The list goes on and on. And it’s all possible because of the sacrifices of others. Thank you doesn’t feel like enough, but it’s what we have — and I say it with sincerity.

Today was also a different kind of Memorial Day. A personal one for our family.

Today, my nephew Jordan would have turned 16.

To commemorate the day, my sister sent cards to each of the cousins. Inside were photos of Jordan, a beautiful poem she wrote, and a gift card for Takis and Dr. Pepper — his favorite snacks. It was sweet, funny, and heartbreaking all at once.

Jordan died in a bicycle accident on the afternoon of February 15, 2024. He was crossing a two-lane highway to visit a friend when he was hit by a car. He had been told not to do that exact thing. But he did it anyway. And it cost him everything.

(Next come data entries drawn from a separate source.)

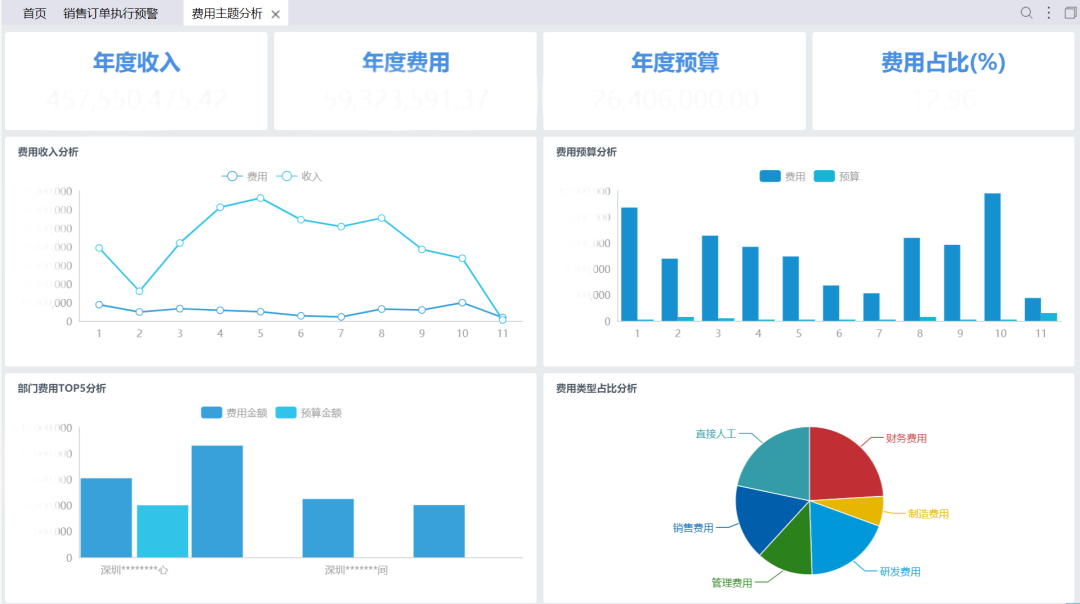The image size is (1080, 604).
Task: Open the three-dot more options menu
Action: click(1048, 13)
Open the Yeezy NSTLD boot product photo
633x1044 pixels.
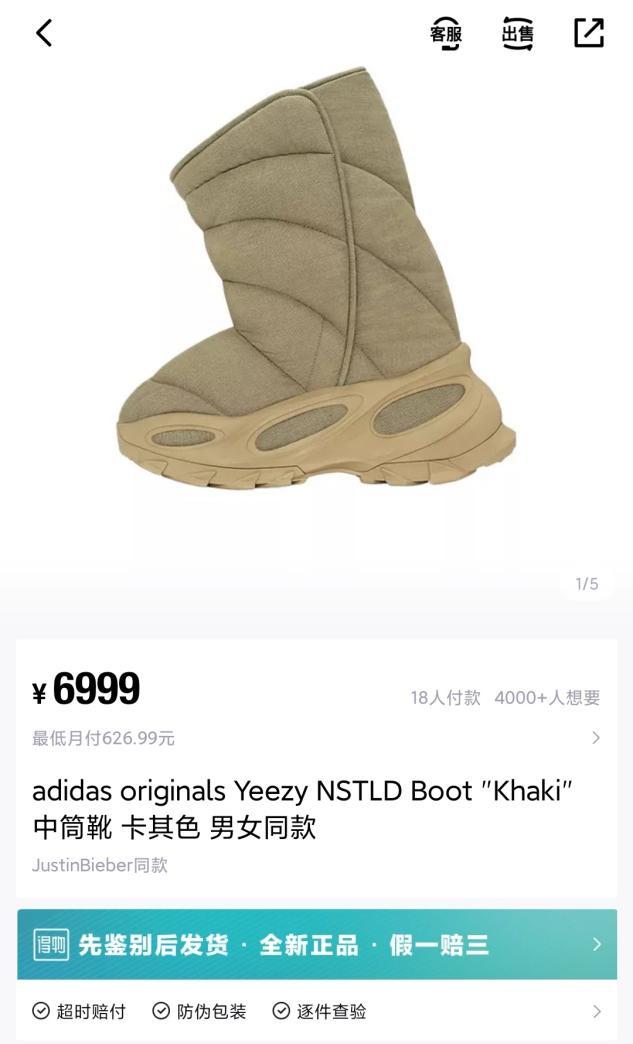[316, 280]
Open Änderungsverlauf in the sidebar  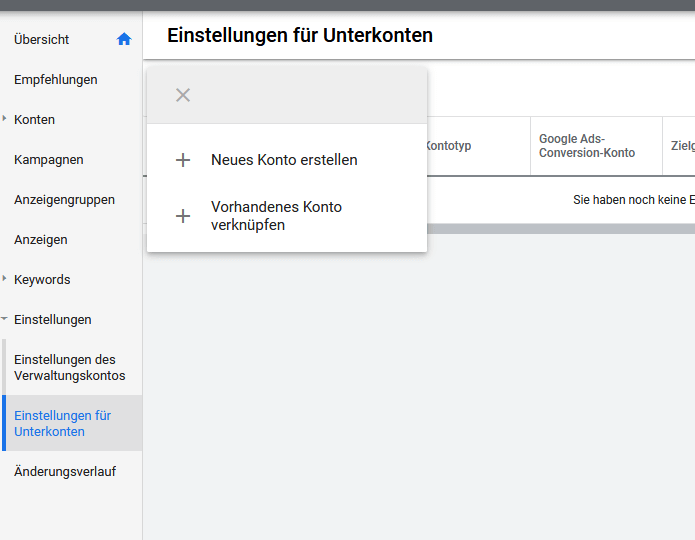(x=65, y=471)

February 15th is already a hard day for our family. My brother — not Jordan’s father — took his own life on February 15, 2017. We were already bracing ourselves this year. When my sister called, I assumed she was calling to talk about him. It never crossed my mind another tragedy had struck our family. At that point, we only knew Jordan had been injured. It was my mom who sent the text that broke something in me:

“He died.”

Just two words. But they changed everything.
That Jordan would pass on the same date as my brother — it feels surreal, cruel, cosmic. I don’t know what it means, if anything. But I know I’ll never think of that day the same again.


As for the rest of life… I didn’t make much progress on my projects last week. The boxes. The photos. The clutter I keep saying I’ll organize. They’re still waiting for me. But I’m committed to starting this week. Even just a little.

The one bright spot? I’m almost finished with my Christmas stocking. It’s small, but it’s something. And today, something is enough.